The electrode roll 22 is wound after the positive electrode 34 coated with the positive electrode active material on the positive electrode substrate, the negative electrode 36 and the separator 38 coated with the negative electrode active material on the negative electrode substrate, and pressed to form a straight cross section. It is made of a substantially elliptical shape having a portion 40 and a rounding portion 42. The cathode 36 is located at the outermost side of the electrode roll 22 and connected to the inner side of the can 20, and the anode 34 ) Is welded to the rivet 30 of the cap assembly 24 by the positive electrode lead 44 attached to the center of the electrode roll 22. In particular, the leaf spring 46 is disposed between one side of the straight portion 40 of the electrode roll 22 and the can 20 such that the cathode 36 and the can 20 are in close contact with each other.

In addition, since the can 20 is formed by deeply drawing a plate-like base material into a hollow rectangular parallelepiped, the can has a rectangular shape having a long side and a short side when viewed from above.

When the electrode roll 22 is accommodated in the can 20, two spare parts are formed between the inner side of the short side of the can 20 and the rounding part 42 of the electrode roll 22. By inserting the spacer 48 according to the present invention is to prevent the movement of the electrode roll 22 accommodated in the can 20.

To this end, the spacer 48 has a body 50 formed in a plate shape corresponding to the inner side of the short side of the can 20, and extends in a vertical direction from both ends of the body 50 and has one end of the electrode roll ( It consists of a support part 52 corresponding to the rounding part 42 of 22). In addition, a space 51 is formed inside the body 50 and the support part 52 to buffer the electrode roll 22 that expands in volume during charging and discharging of the battery.

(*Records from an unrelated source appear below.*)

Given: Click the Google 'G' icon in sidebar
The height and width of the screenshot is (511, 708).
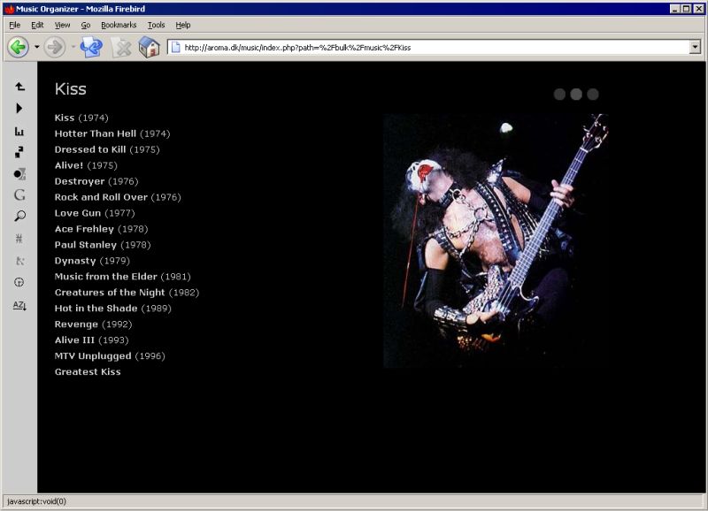Looking at the screenshot, I should (x=19, y=194).
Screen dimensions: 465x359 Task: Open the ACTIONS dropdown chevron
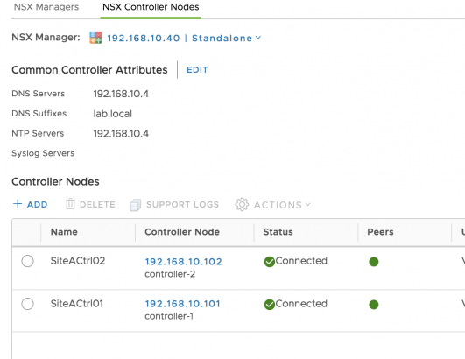tap(308, 204)
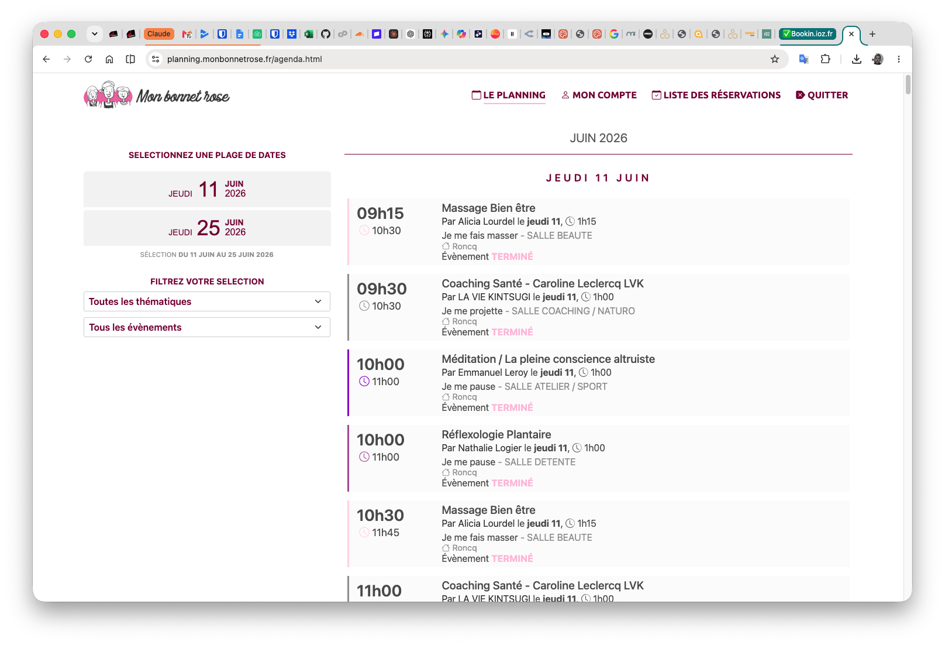Go to MON COMPTE
Viewport: 945px width, 645px height.
[599, 95]
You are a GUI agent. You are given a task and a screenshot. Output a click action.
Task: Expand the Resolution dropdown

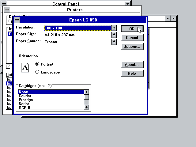click(114, 28)
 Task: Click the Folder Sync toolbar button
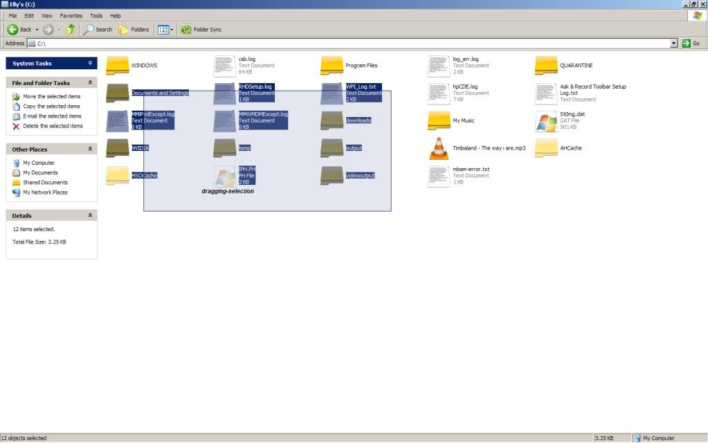click(x=201, y=30)
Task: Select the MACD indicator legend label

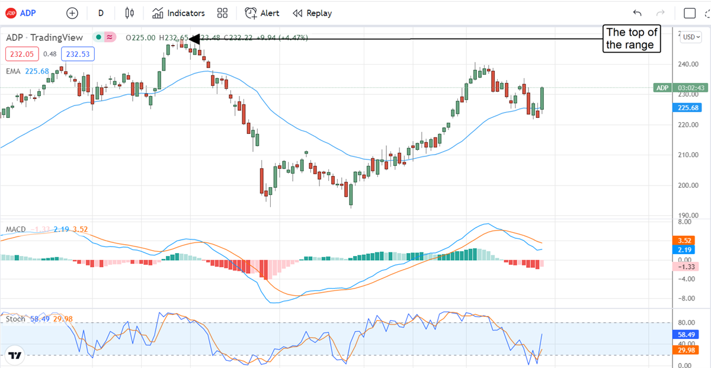Action: 15,229

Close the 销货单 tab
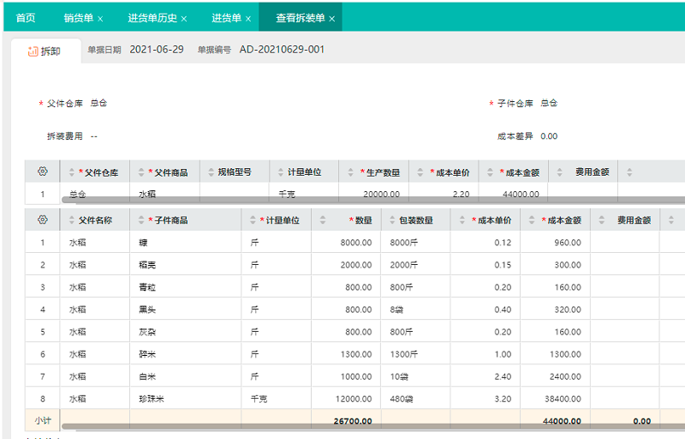point(100,18)
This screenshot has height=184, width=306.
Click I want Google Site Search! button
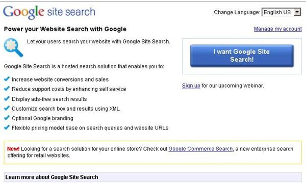tap(242, 56)
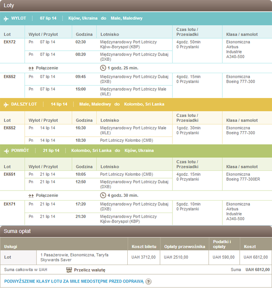Image resolution: width=272 pixels, height=288 pixels.
Task: Open the help question mark icon
Action: click(x=148, y=282)
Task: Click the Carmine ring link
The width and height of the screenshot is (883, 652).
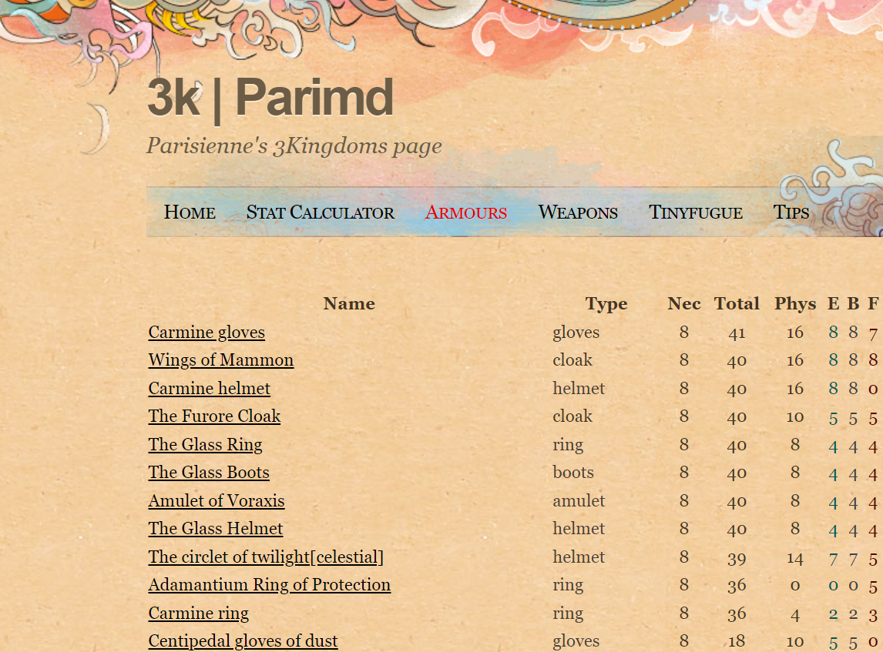Action: point(199,614)
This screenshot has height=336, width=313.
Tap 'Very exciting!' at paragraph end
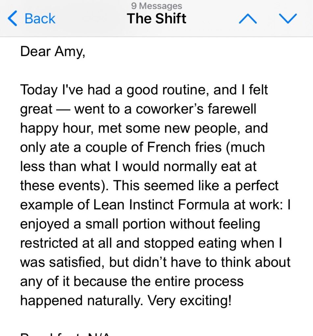[x=190, y=301]
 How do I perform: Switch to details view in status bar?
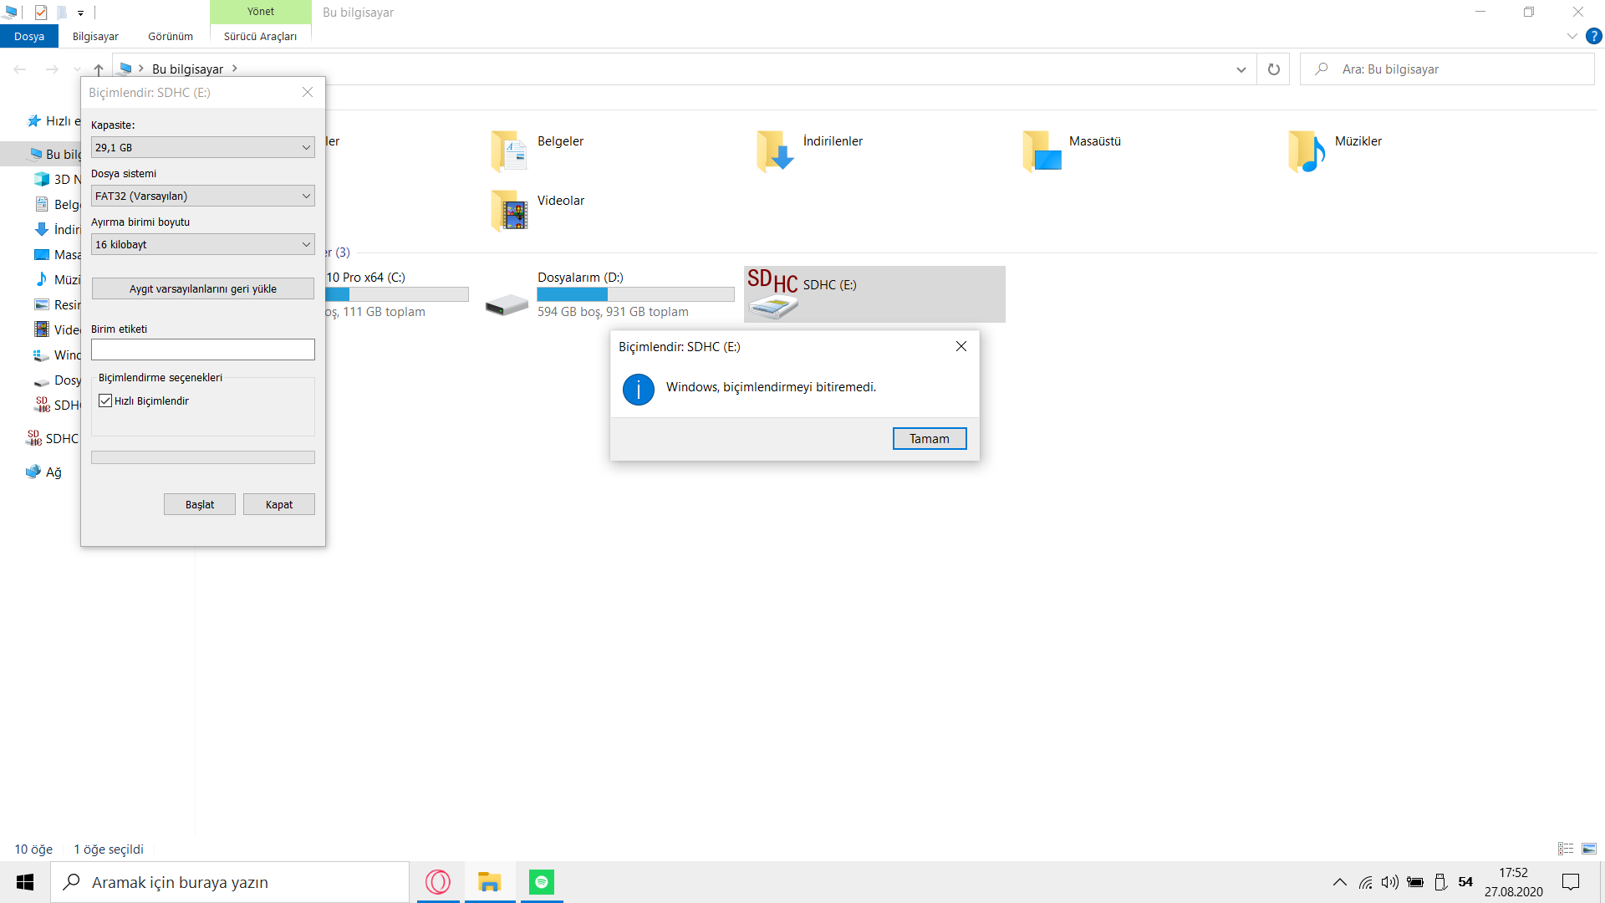(x=1566, y=849)
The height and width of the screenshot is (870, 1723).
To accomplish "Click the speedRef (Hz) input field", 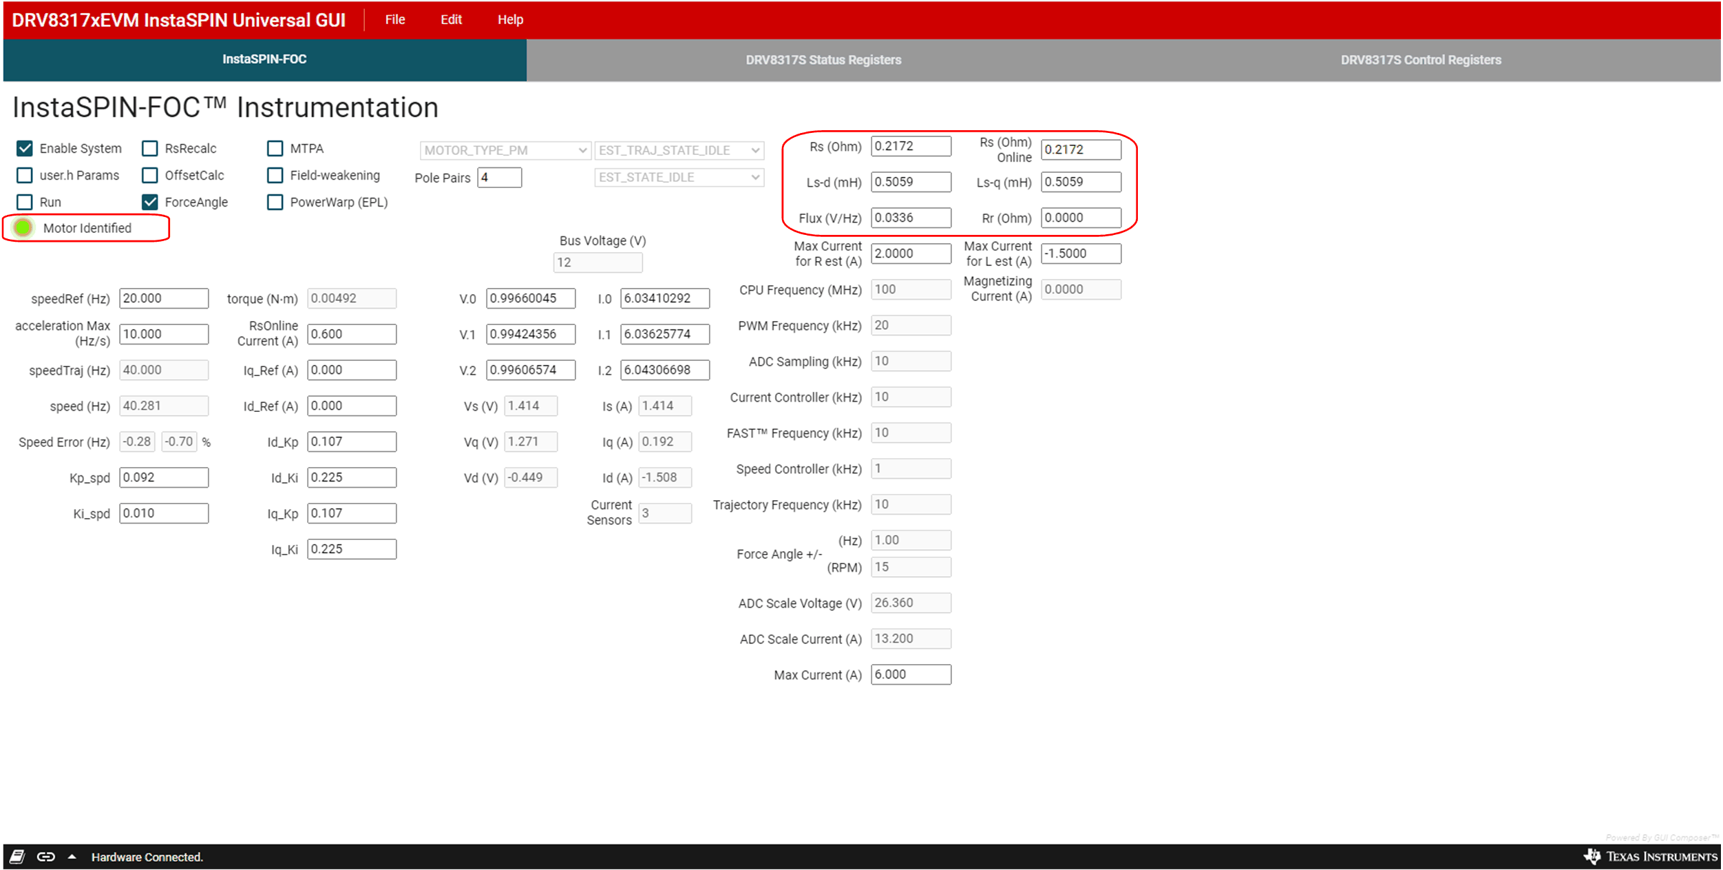I will coord(164,298).
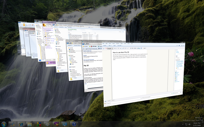Click the Paint taskbar icon

point(47,124)
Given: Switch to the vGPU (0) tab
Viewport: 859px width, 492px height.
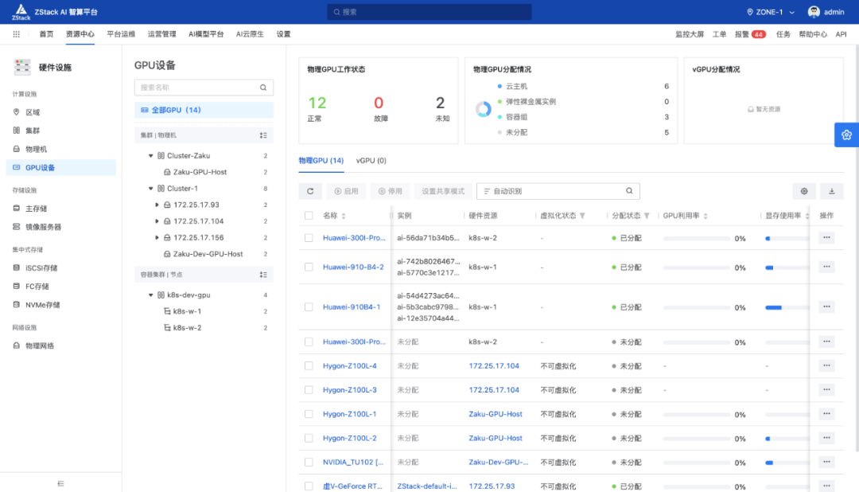Looking at the screenshot, I should [x=371, y=160].
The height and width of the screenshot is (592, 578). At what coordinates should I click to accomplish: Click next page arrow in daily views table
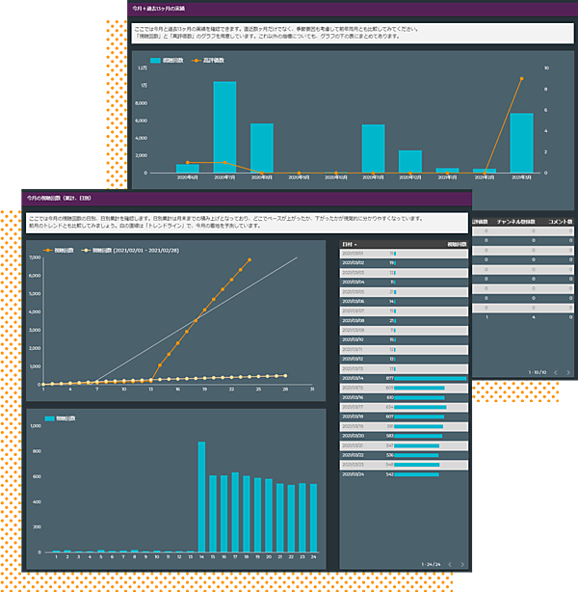pos(461,564)
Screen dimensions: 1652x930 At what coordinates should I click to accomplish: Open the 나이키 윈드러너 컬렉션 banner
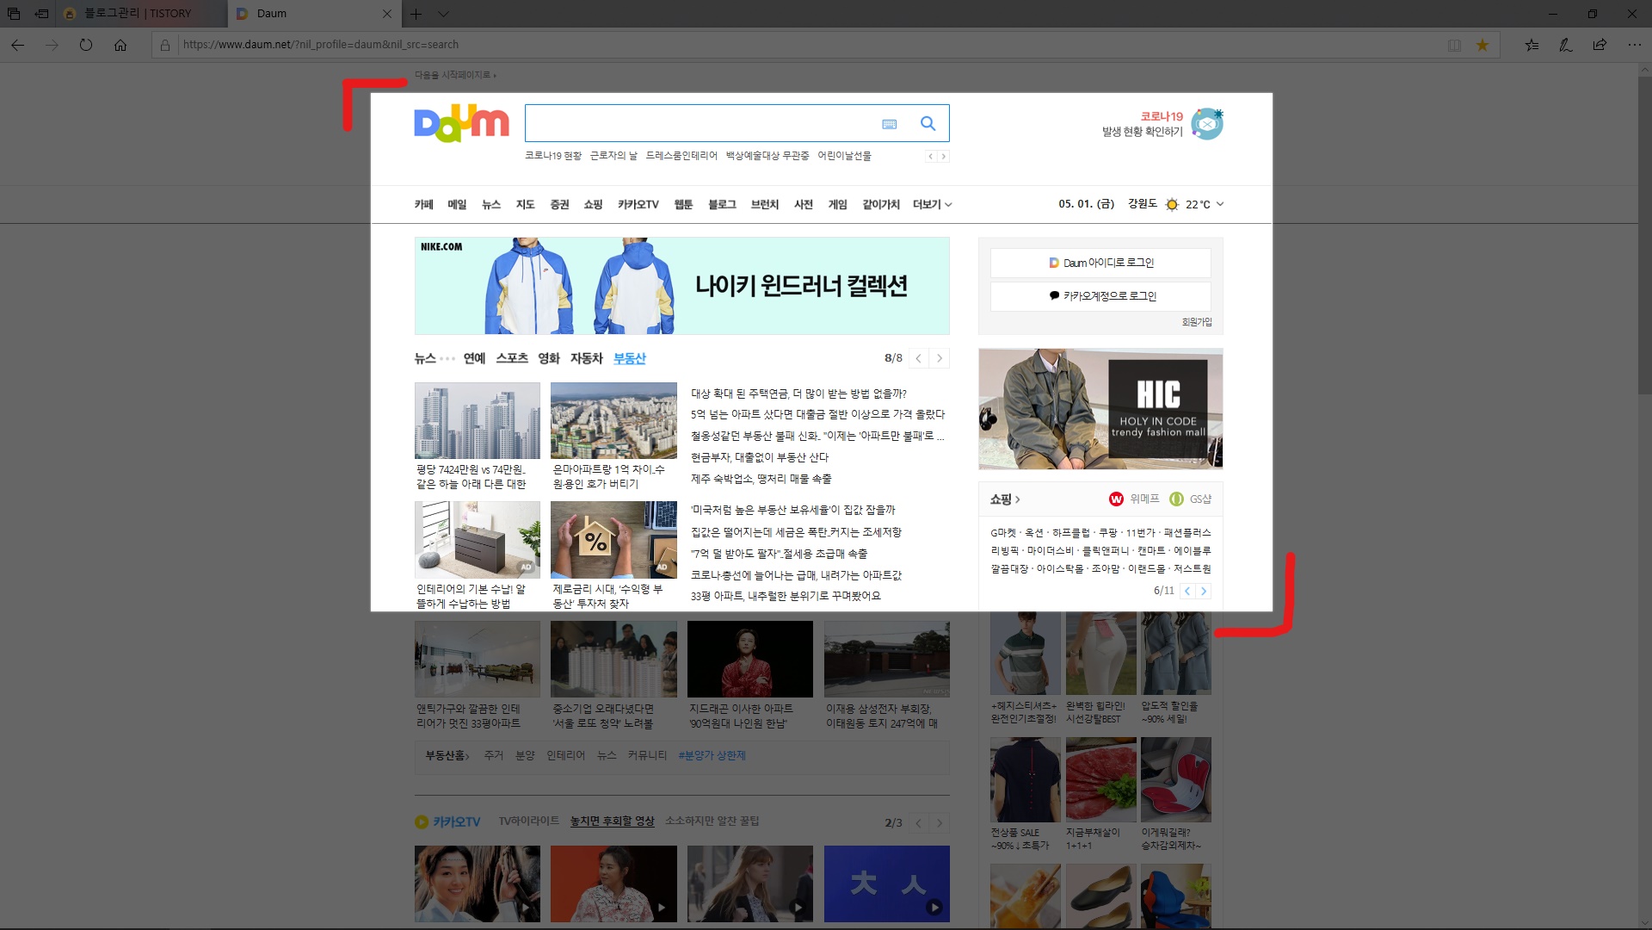[681, 286]
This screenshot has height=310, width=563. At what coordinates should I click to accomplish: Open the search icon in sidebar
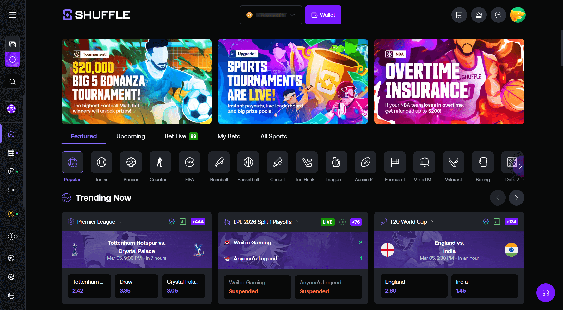click(x=13, y=82)
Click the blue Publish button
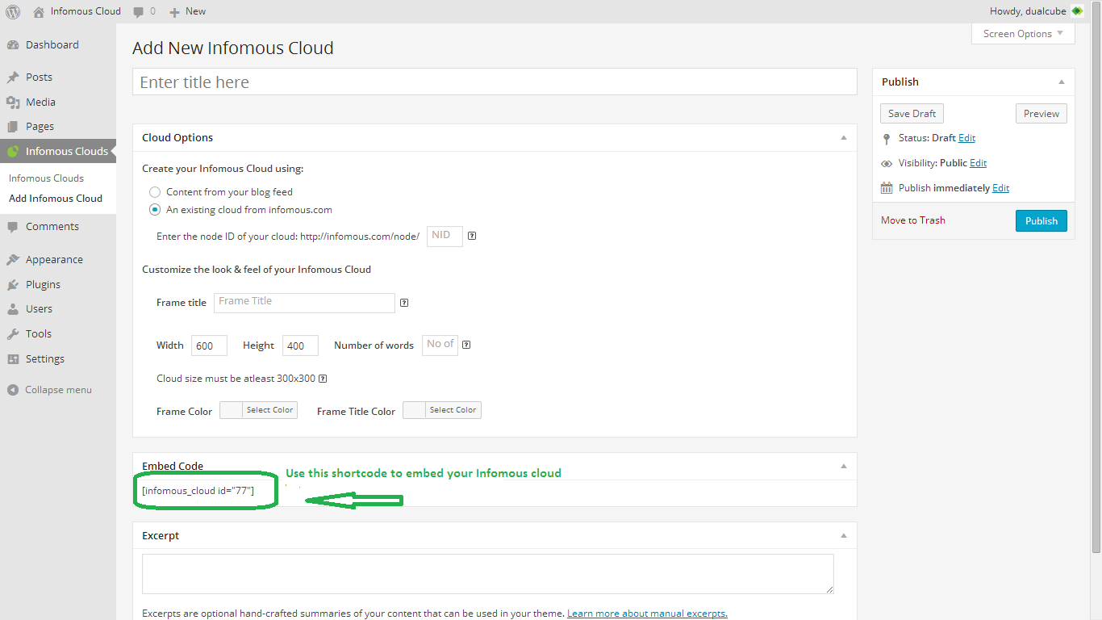1102x620 pixels. (x=1041, y=221)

In particular, the spacer 48 does not react with the electrolyte solution. It is made of a polymeric material, the longitudinal length of the body 50 may be approximately equal to or shorter than the height of the electrode roll (22).

In the rectangular secondary battery having such a structure, since the spacer 48 is inserted between the rounding part 42 of the electrode roll 22 and the inner side of the short side of the can 20, the electrode roll 22 may be formed inside the can 20. Since the center 22 of the electrode roll 22 and the center of the can always coincide with each other, the pressure applied to the can 20 evenly increases in volume expansion of the electrode roll 22 due to charging and discharging of the secondary battery. It will be distributed to ensure the stability.

In addition, an external space 53 is formed between the rounding portion 42 of the electrode roll 22 and the body 50 of the spacer 48 so that the electrolyte can be injected as much as the volume of the space. .

As described above, the embodiment according to the present invention substantially solves the conventional problems.

That is, the spacer is filled between the rounding part of the electrode roll accommodated inside the can and the inner side of the short side of the can so that the electrode roll does not move inside the can, thereby expanding the volume of the electrode roll due to the charge and discharge of the battery. Ensure that pressure is distributed evenly

Therefore, in the conventionally known secondary battery, the electrode roll moved inside the can is able to solve a problem of safety or the like, which is caused by applying a local pressure to the can due to volume expansion during charge and discharge of the battery.

Claims (3)

In a rectangular secondary battery configured by pressing an electrode roll wound together with a positive electrode, a separator, and a negative electrode to be housed in a rectangular can and injecting an electrolyte solution, the opening of the can is sealed with a cap assembly including a safety device. ) And a plurality of spacers (48) are inserted between the electrode roll (22). The volume of the electrode roll 22 according to claim 1, wherein the spacer 48 comprises a support portion 52 extending perpendicularly to both ends of the plate-shaped body 50 and forms a space 51 therein. Square secondary battery, characterized in that the buffer when expanded. The rectangular secondary battery of claim 1, wherein the spacer is made of plastic.